We have resorted to the molecular biology approach to decipher the roles of specific amino acids in the formation of capsids of PhMV. Earlier studies by site-directed mutagenesis have shown the presence of a 19.4 S intermediate in the assembly/disassembly pathway (8). In this study, we have carried out a structure-based mutagenesis of six residues, namely Gln-37, Tyr-67, Arg-68, Asp-83, Ile-123, and Ser-145, which are predominantly involved in inter-subunit interactions. Except for S145A, all of the other mutant rCPs failed to assemble into T = 3 capsids, although they were found to be soluble (Fig. 1). Furthermore, these mutant proteins are partially folded, as evidenced by the following: (i) gel filtration elution behavior (Fig. 2); (ii) the presence of secondary structure as shown by far UV CD (Fig. 3); (iii) the lack of a sharp transition in thermal denaturation as shown by CD (Fig. 8); (iv) persistent high levels of innate fluorescence due to the single tryptophan present in the protein (Fig. 4); (v) lack of discrete unfolding transition upon denaturation with urea (Fig. 5); (vi) accessibility of tryptophan residue in the mutants as measured by fluorescence quenching with acrylamide and potassium iodide (Fig. 6); (vii) enhanced fluorescence of ANS in the presence of mutant proteins (Fig. 7); and (viii) the lack of a sharp structural transition in ANS binding experiments in the presence of urea (Fig. 7). Thus, the mutation of residues involved in extensive inter-subunit interactions affect both the subunit folding and particle assembly of PhMV. A detailed analysis of the position of the residues mutated and the probable consequence of the mutation on the folding and assembly is presented below.

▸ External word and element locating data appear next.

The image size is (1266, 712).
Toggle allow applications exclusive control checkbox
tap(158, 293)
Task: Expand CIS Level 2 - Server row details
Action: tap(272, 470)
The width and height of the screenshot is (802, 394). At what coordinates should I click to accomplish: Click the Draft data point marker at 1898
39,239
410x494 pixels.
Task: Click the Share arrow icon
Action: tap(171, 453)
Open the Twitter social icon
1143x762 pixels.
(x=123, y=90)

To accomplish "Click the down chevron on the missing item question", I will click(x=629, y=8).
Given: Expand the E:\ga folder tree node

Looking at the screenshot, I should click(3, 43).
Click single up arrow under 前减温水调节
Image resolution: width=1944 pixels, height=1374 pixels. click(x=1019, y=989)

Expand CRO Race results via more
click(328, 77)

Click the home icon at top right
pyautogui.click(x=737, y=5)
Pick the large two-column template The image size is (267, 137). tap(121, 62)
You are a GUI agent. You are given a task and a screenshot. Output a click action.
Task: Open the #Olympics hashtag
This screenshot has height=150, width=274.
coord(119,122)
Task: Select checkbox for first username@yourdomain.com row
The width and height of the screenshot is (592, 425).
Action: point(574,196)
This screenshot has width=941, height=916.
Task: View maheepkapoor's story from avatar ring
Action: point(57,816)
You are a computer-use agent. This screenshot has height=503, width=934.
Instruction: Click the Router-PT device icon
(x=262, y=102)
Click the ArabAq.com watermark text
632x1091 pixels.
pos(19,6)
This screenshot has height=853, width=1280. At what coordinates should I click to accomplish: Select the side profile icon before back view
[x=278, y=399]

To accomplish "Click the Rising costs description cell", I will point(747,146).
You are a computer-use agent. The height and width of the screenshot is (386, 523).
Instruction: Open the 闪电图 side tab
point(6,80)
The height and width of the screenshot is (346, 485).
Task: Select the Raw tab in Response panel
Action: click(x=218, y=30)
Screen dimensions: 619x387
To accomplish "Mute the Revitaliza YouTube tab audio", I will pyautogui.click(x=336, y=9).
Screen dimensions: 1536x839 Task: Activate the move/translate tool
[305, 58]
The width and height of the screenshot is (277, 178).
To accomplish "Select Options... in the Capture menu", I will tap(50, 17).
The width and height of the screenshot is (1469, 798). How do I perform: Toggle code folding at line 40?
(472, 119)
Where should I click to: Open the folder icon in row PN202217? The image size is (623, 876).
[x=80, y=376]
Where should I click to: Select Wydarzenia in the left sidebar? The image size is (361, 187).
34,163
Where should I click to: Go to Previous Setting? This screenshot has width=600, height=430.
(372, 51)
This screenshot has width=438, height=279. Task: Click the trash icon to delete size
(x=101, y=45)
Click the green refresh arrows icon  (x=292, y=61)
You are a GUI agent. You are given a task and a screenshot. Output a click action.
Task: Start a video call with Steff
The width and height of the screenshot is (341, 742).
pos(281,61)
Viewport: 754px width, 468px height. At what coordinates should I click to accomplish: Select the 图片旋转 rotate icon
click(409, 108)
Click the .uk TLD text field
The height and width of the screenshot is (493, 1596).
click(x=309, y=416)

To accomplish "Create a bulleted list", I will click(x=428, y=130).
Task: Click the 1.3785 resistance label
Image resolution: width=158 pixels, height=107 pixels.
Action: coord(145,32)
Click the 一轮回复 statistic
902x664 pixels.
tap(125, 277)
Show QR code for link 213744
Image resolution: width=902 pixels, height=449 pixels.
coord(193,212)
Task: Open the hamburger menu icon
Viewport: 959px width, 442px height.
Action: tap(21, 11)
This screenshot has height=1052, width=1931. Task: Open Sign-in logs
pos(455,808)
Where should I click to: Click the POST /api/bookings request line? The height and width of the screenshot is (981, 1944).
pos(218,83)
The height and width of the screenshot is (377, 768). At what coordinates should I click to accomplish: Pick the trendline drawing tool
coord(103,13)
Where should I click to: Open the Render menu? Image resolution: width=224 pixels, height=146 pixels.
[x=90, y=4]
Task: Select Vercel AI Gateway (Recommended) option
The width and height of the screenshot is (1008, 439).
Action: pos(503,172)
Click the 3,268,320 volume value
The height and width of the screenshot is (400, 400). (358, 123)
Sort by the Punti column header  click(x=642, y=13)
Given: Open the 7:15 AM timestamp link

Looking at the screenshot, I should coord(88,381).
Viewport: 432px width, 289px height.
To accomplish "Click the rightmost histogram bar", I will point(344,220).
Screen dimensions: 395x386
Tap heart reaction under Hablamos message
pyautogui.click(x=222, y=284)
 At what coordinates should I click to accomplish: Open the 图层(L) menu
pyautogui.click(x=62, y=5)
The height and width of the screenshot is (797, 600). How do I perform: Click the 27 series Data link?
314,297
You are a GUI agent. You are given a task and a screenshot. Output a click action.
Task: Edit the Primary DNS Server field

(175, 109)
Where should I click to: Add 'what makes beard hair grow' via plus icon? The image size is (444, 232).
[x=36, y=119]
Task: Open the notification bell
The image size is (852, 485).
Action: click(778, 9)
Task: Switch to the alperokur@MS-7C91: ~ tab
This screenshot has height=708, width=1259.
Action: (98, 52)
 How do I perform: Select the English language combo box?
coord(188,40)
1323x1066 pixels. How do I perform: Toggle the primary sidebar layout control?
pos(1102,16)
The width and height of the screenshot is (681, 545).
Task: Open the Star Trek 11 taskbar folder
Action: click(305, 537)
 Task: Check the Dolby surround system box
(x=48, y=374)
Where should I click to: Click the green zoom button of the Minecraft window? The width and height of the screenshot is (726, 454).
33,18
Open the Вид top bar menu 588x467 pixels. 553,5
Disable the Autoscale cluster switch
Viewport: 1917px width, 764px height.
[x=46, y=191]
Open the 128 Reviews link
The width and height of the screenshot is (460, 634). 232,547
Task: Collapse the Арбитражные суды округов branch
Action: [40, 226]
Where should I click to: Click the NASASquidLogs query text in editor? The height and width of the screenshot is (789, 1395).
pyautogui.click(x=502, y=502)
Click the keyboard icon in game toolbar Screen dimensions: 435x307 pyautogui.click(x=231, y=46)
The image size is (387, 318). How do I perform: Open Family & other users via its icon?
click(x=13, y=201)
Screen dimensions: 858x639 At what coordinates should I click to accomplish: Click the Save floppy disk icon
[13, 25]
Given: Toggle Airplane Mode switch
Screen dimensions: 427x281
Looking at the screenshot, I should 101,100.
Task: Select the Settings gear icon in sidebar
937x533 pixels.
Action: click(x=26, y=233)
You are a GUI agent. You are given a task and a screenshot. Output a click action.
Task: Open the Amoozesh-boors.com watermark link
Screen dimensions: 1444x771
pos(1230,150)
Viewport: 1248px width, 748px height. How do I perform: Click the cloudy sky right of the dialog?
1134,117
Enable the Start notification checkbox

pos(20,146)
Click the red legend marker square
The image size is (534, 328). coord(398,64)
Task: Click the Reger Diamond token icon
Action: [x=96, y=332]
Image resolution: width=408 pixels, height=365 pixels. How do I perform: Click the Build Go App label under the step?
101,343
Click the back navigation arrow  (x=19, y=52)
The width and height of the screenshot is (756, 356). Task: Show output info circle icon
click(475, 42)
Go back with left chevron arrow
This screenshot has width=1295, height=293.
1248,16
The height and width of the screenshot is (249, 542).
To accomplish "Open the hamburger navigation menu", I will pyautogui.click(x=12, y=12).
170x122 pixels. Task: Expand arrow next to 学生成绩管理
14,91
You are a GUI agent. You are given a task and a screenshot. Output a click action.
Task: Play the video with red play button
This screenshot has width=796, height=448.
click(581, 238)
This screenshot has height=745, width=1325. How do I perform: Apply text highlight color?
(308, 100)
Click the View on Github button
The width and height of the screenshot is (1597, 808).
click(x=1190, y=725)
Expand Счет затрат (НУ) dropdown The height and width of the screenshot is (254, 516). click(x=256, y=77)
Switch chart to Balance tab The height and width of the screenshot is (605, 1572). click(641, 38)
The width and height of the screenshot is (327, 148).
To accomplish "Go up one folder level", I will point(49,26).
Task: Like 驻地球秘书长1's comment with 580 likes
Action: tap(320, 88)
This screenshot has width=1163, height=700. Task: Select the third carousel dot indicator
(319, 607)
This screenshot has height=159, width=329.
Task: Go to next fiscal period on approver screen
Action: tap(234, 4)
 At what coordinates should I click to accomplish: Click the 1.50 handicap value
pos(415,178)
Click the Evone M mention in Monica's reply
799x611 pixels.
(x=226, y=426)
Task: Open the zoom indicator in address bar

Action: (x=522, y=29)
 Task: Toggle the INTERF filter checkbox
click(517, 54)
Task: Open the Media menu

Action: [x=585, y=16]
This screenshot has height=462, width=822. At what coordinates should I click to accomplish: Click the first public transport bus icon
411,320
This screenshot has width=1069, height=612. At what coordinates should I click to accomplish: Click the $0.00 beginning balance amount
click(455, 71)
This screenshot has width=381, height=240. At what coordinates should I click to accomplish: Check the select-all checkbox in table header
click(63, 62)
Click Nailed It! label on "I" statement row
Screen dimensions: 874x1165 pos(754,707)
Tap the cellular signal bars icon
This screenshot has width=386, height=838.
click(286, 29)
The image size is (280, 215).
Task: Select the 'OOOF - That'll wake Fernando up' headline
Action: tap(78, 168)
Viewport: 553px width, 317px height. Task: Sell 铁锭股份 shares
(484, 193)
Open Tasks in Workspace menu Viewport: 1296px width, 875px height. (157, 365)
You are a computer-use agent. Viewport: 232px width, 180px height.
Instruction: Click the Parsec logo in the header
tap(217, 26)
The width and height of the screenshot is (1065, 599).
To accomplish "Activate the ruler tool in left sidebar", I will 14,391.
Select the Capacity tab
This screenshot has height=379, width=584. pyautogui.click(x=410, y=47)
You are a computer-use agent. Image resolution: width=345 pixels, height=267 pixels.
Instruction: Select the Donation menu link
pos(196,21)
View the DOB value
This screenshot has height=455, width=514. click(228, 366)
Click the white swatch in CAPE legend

Gln-37 is conserved in all of the tymoviruses and is present at hydrogen-bonding distance to the conserved glycines 113 and 114 and leucine 109, respectively, at the A-A5 interface (Fig. 9 and Fig. 10a). Gln-37 also interacts with Gly-113 and Leu-109 at B5-C interface and with Asn-188 at C-C2 contacts (Fig. 9 and Fig. 10a). This residue does not seem to interact with any of the residues within the subunit. The mutation of Gln-37 to Glu should therefore have disrupted only the inter-subunit interactions. Replacement of Gln with Glu in the structure using the molecular modeling software program "O" showed that there are no short contacts and also that all the interactions of Gln-37 can be retained by Glu. However, it introduces a negative charge in the dense interface of subunits. The results presented here demonstrate that the mutation of Gln-37, which is involved in multiple inter-subunit interactions, also affects the proper folding of the subunit. Probably, the negative charge introduced somehow interferes in the folding.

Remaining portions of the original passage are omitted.